***** TASK INPUTS *****

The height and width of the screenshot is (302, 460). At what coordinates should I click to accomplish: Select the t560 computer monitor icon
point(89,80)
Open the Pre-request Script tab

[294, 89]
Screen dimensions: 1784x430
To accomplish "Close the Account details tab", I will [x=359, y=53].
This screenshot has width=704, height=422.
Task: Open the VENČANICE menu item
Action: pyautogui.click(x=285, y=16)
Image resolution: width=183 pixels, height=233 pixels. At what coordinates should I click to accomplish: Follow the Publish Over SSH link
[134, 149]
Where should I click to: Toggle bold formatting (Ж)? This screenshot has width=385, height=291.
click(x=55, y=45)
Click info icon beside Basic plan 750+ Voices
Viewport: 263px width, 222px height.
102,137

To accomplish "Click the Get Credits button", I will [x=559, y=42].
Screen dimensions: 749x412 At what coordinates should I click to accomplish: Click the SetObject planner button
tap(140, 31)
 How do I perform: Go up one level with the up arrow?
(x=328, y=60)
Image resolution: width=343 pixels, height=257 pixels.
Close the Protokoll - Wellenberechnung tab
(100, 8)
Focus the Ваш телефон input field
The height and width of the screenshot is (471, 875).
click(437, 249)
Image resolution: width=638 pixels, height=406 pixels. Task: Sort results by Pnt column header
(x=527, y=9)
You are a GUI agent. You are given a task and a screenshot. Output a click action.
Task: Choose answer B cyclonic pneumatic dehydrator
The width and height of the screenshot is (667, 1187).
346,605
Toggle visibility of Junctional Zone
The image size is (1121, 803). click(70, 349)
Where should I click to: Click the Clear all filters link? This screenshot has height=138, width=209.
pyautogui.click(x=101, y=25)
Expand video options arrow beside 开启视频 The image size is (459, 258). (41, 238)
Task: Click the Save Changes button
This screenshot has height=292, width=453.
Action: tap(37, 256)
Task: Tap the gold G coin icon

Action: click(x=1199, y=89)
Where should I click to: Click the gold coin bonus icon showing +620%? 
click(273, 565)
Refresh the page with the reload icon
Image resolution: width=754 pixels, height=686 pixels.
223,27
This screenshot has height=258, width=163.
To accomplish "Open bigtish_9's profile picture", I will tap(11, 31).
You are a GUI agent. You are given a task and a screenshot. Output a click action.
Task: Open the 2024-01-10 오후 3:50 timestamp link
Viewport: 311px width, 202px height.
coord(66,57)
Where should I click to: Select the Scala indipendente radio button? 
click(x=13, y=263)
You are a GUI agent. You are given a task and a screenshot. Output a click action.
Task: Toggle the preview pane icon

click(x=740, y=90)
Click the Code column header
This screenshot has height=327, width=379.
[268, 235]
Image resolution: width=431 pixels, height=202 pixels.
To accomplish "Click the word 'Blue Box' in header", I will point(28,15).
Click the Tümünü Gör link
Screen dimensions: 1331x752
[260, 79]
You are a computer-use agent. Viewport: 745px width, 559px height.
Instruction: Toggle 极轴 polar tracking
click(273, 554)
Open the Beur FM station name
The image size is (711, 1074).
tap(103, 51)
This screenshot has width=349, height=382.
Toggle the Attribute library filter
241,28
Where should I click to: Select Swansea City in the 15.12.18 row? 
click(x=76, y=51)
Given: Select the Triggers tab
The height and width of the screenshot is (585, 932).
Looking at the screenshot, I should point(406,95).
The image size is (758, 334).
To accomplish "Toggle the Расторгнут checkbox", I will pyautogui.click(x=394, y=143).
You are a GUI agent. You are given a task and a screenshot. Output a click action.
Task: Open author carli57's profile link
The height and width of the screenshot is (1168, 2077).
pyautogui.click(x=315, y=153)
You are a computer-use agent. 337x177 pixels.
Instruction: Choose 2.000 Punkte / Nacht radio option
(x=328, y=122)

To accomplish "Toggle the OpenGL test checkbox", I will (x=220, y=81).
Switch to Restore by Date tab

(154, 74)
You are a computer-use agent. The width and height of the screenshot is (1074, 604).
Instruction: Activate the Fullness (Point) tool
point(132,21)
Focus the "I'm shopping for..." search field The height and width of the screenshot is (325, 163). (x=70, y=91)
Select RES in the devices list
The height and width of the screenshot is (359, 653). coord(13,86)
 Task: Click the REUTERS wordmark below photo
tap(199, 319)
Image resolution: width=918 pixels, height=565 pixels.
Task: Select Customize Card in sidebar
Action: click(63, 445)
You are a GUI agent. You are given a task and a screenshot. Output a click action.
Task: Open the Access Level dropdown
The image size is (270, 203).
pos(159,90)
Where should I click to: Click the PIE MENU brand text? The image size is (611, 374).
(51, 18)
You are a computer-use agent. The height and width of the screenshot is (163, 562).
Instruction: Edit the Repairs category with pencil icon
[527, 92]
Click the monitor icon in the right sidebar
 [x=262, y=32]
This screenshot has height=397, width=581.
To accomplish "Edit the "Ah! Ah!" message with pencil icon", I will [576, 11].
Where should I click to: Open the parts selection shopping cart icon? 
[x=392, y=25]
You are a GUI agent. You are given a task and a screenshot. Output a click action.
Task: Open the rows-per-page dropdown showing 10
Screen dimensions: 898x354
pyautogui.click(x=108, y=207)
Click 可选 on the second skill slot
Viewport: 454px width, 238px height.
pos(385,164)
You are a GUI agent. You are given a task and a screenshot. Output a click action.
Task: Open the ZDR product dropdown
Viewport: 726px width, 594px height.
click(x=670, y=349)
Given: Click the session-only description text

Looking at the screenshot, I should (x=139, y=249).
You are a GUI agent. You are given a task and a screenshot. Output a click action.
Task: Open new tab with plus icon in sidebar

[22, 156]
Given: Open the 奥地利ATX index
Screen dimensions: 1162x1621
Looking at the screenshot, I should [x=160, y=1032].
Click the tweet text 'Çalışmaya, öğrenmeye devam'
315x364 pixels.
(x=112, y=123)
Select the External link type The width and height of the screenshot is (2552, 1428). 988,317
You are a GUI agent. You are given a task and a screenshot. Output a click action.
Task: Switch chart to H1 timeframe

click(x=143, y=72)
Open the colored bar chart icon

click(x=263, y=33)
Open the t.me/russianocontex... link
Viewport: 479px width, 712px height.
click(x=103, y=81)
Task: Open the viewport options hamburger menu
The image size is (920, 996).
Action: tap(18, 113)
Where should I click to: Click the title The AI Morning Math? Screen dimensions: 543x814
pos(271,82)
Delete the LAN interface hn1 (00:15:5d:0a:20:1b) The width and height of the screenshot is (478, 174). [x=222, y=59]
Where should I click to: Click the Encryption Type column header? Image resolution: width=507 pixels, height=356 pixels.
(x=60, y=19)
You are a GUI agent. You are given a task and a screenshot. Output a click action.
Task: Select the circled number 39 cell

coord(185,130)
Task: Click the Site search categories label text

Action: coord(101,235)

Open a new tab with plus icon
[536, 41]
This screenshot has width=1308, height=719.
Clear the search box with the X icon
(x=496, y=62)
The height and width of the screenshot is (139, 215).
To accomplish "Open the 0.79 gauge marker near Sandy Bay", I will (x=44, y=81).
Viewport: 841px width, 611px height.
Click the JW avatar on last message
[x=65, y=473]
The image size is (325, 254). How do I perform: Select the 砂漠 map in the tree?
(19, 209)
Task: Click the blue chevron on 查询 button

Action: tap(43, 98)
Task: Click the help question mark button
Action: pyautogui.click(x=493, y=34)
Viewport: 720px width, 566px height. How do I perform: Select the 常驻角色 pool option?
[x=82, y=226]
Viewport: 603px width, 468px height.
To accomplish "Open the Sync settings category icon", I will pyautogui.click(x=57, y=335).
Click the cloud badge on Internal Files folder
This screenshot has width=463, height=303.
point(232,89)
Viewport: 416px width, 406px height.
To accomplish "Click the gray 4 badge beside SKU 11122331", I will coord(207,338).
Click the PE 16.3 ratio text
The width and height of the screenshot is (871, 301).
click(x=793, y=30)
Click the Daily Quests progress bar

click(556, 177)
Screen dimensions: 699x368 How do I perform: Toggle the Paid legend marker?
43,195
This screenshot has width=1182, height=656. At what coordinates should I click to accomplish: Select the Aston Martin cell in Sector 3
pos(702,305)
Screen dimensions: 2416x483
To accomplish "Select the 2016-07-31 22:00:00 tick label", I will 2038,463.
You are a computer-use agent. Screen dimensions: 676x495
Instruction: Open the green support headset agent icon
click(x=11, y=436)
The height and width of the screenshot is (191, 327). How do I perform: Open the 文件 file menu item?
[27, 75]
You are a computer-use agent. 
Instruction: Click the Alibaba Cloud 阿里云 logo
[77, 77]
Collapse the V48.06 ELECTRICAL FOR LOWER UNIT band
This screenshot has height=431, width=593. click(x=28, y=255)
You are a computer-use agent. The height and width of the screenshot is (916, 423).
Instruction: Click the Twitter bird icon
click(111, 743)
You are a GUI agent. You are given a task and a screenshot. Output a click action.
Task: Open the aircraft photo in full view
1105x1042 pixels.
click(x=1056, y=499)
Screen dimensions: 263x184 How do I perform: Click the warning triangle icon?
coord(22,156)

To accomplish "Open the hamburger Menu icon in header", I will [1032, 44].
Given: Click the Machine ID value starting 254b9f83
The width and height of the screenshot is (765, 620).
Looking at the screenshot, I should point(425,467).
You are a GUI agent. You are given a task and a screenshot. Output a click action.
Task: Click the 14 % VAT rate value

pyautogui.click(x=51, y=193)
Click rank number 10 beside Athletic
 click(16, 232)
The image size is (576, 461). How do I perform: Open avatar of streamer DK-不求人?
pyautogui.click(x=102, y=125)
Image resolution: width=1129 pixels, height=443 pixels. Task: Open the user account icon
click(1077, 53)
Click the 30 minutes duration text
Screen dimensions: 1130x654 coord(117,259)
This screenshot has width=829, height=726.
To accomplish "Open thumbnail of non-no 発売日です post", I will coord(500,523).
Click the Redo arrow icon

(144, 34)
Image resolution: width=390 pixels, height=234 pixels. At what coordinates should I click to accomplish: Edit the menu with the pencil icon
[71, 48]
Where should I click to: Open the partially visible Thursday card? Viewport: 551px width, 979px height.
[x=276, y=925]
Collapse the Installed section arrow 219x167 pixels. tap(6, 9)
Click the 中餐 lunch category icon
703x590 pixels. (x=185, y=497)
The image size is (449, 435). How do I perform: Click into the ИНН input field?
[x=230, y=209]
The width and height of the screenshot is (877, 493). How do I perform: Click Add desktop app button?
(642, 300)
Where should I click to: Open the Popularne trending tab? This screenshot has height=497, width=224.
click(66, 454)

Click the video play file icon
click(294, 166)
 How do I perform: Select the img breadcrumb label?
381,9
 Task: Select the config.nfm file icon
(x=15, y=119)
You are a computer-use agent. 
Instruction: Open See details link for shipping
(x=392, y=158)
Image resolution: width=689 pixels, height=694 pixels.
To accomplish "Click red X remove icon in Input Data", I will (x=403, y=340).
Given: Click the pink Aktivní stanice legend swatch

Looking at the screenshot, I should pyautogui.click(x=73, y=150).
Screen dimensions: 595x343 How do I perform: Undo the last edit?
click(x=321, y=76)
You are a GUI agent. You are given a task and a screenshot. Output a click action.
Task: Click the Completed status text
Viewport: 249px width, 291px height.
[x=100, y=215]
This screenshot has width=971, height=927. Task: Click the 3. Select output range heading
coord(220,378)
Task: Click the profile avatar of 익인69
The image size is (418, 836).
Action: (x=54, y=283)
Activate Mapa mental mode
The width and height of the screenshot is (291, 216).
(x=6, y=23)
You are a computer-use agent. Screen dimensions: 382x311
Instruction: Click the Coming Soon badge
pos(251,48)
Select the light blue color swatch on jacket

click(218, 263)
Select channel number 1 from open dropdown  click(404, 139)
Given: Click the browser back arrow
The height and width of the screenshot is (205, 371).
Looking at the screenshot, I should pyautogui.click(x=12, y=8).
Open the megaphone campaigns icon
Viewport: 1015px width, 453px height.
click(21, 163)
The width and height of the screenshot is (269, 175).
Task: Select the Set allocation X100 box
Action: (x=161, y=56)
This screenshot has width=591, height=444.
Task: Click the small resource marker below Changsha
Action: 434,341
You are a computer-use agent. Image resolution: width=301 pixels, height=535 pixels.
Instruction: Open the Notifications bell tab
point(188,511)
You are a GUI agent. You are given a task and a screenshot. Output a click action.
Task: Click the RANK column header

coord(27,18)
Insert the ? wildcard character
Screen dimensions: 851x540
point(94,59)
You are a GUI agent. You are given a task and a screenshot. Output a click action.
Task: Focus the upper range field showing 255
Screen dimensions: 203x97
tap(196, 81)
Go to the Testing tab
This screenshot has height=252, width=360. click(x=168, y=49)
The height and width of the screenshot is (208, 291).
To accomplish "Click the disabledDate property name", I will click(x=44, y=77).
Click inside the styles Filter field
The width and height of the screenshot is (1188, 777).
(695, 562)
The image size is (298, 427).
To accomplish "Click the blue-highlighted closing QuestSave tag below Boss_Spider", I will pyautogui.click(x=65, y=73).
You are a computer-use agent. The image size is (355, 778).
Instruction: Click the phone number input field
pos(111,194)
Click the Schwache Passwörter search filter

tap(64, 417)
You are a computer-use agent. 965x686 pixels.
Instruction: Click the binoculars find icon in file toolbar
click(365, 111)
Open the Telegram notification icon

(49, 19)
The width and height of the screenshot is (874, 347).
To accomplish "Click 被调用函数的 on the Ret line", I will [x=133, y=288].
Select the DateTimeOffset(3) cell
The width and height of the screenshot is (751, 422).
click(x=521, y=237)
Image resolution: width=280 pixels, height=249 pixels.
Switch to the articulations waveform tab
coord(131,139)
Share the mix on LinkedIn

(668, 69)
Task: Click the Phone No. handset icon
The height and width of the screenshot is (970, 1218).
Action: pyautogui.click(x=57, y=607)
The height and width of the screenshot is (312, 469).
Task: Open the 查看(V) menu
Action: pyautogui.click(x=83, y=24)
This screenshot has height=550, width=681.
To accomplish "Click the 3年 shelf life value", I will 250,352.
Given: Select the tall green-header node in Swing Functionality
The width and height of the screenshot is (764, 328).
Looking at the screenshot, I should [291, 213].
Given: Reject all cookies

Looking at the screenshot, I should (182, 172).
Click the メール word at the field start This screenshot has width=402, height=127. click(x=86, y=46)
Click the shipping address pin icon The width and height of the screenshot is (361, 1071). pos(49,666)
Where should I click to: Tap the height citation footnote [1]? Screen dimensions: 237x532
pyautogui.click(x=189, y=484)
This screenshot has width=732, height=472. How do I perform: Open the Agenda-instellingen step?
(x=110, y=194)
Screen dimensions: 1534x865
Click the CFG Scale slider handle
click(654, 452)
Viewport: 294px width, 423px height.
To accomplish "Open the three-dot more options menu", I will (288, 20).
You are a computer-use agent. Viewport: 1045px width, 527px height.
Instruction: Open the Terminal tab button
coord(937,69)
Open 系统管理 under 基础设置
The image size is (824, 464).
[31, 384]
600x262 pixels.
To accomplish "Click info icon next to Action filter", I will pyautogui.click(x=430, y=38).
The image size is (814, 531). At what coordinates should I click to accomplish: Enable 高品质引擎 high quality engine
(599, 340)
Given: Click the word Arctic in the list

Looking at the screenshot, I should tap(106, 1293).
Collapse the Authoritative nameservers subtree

*****

**WHAT YOU ARE ASKED TO DO:**
Every line above with the string "hamburger" in it should be copied into the answer.

**ANSWER TO THE EXERCISE:**
Task: Open the viewport options hamburger menu
To accomplish "Open the hamburger Menu icon in header", I will [1032, 44].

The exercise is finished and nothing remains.